28bio has unveiled a human-cell 3D organoid platform designed to watch myelin break down and rebuild in real time, a step that could make drug testing for multiple neurological diseases far less dependent on animal models. The company says its CNS-3D Myelinated Organoids are built to reflect the biology behind multiple sclerosis, while also offering a more relevant test bed for conditions such as Alzheimer’s, Parkinson’s, and Huntington’s disease.
The pitch is simple: if your model behaves more like a human brain, your drug data gets better. That matters because mice are still a poor proxy for human myelin repair, and that mismatch has helped sink more than 99% of compounds that looked promising in animals once they reached human trials.
What makes CNS-3D Myelinated Organoids different
Unlike simpler lab models, 28bio’s organoids combine neurons, astrocytes, and oligodendrocytes in an ordered structure. That gives researchers something closer to functional tissue, not just a pile of cells under a microscope, and lets them trigger damage and then measure recovery as myelin forms around axons.
The company’s vice president for technology says the point is to measure myelin repair directly in a human biological context instead of guessing from animal data. That is especially attractive for cell and gene therapy teams, where small differences in how cells respond can make or break a program.

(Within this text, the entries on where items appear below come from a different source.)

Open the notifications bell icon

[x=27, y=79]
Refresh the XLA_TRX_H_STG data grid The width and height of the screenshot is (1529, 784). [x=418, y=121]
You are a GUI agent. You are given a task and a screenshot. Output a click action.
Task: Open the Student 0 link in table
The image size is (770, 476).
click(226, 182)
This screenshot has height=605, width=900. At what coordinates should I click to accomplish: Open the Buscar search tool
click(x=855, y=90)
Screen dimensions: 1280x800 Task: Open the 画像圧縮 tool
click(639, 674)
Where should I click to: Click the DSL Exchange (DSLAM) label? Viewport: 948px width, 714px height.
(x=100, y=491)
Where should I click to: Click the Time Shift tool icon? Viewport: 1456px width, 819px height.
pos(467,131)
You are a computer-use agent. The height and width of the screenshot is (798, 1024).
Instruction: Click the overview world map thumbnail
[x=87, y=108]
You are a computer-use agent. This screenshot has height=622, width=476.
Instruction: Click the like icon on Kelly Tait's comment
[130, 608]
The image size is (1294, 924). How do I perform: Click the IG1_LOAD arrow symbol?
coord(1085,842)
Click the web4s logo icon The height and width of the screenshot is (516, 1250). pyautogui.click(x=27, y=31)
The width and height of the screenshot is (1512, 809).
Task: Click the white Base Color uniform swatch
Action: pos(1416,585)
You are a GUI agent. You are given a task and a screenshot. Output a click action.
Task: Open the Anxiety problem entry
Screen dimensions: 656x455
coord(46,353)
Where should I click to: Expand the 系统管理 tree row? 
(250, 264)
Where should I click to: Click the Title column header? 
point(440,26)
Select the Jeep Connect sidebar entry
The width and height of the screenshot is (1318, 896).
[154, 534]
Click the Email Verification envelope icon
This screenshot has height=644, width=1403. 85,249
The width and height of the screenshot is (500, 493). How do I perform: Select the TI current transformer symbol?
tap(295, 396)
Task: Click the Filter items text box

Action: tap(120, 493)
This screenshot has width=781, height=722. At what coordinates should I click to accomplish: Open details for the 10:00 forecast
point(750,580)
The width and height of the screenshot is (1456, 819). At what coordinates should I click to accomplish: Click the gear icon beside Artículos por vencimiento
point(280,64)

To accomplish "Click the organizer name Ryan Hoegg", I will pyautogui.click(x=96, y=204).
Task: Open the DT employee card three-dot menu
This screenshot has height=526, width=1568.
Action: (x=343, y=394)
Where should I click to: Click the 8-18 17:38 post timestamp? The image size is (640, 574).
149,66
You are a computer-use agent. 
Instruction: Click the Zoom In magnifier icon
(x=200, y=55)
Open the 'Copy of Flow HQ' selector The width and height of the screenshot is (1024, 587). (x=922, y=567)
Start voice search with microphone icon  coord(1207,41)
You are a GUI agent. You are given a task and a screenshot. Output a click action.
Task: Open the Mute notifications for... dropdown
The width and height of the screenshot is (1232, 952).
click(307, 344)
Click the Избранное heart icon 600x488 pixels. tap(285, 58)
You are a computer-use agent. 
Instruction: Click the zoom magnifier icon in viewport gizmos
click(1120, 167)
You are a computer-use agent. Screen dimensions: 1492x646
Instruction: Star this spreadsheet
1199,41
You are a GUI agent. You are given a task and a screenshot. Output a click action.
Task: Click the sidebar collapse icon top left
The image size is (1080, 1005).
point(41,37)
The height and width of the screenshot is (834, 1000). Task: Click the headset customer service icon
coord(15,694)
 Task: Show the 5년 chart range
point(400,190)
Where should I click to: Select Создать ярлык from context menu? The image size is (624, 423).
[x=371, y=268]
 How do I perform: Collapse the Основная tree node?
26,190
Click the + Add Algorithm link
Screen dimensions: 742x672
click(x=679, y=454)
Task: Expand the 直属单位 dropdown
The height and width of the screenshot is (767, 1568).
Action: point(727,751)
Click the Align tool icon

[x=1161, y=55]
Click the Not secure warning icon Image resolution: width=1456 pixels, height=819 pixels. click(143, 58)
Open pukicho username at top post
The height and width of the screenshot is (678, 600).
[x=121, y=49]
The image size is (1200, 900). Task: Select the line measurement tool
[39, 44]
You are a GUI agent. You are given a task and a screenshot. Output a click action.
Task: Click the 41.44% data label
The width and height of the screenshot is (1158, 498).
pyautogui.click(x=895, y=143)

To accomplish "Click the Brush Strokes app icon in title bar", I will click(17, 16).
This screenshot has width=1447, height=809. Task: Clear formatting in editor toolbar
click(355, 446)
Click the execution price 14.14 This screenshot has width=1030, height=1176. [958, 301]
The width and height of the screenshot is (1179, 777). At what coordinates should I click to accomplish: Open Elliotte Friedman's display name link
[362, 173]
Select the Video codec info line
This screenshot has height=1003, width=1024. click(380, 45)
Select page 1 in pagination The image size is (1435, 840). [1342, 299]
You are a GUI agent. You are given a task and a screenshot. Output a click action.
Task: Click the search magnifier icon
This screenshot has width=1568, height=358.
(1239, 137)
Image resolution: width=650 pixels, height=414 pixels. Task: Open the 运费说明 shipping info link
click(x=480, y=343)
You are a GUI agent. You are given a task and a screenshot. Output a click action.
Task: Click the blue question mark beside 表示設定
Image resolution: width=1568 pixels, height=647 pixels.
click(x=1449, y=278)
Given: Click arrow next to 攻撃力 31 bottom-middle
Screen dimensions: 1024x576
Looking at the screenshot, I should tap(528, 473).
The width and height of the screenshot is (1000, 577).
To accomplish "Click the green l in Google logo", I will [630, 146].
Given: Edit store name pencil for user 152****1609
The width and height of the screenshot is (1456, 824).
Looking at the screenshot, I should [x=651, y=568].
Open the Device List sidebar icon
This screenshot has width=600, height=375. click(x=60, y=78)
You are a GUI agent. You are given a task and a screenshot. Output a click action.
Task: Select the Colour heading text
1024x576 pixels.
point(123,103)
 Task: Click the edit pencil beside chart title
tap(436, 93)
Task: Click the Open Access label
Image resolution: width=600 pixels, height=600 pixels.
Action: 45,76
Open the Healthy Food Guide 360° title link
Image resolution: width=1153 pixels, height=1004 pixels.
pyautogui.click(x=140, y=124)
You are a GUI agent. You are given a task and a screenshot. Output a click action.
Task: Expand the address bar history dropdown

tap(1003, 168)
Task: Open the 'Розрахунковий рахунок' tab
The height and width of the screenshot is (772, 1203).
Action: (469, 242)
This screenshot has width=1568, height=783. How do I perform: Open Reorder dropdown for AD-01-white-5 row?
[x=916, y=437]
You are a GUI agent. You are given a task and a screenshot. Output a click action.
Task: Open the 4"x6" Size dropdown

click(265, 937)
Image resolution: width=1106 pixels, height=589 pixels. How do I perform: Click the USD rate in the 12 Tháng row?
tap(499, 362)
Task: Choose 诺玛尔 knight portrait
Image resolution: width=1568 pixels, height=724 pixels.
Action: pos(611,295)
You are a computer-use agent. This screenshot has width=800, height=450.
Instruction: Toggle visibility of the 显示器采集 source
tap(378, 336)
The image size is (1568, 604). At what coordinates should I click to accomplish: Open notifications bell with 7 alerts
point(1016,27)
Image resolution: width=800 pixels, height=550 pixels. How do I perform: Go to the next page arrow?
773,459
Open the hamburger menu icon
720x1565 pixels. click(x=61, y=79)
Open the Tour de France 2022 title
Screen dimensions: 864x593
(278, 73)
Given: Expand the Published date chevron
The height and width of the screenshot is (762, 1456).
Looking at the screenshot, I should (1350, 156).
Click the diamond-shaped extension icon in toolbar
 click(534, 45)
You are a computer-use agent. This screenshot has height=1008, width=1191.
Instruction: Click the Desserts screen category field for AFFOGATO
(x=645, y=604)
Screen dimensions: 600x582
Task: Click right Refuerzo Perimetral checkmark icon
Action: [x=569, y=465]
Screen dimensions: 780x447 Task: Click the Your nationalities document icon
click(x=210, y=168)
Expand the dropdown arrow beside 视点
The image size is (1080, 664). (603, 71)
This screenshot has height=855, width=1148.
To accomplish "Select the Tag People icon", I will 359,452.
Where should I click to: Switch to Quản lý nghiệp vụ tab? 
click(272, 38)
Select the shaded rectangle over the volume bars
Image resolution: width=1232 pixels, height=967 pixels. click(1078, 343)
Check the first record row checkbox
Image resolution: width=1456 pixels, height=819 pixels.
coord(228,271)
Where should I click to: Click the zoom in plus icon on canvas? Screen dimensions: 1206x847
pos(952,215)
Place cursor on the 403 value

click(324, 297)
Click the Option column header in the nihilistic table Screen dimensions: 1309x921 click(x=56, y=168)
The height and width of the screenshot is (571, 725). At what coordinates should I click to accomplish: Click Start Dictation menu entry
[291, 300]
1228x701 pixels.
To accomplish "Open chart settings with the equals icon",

- Human-cell 3D organoid system
- Includes neurons, astrocytes and oligodendrocytes
- Models myelin damage and recovery in real time
- Designed for drug testing and therapy development
Why multiple sclerosis is the first obvious use case
Multiple sclerosis is the clearest target because myelin loss sits at the center of the disease. The commercial timing is decent, too: 28bio says the prevalence of multiple sclerosis has increased sixfold over the last 40 years, while existing treatments still struggle to reliably restore nerve tissue rather than just slow the damage.
This is also where the wider industry pressure shows up. Drug developers have spent decades paying for animal models that are good enough to publish papers and bad enough to disappoint regulators, and the search for human-relevant systems has become a practical necessity, not a nice-to-have.
Access, scale and the next rollout
28bio says access to CNS-3D Myelinated Organoids has already started as a service, with ready-to-use systems for 96- and 384-well formats due in the third quarter of 2026. The company also plans to integrate the organoids into its Nexon platform, aiming to help pharma companies make faster and more accurate predictions before compounds ever reach patients.
That puts 28bio in a growing race with other biotech firms trying to replace old-school animal testing with human tissue models, but myelinated brain organoids are still a narrower and more technically demanding niche. If the platform works at scale, the real winners will be drug makers that can stop burning years on dead-end candidates – and the first real losers will be the models that have been overpromised for far too long.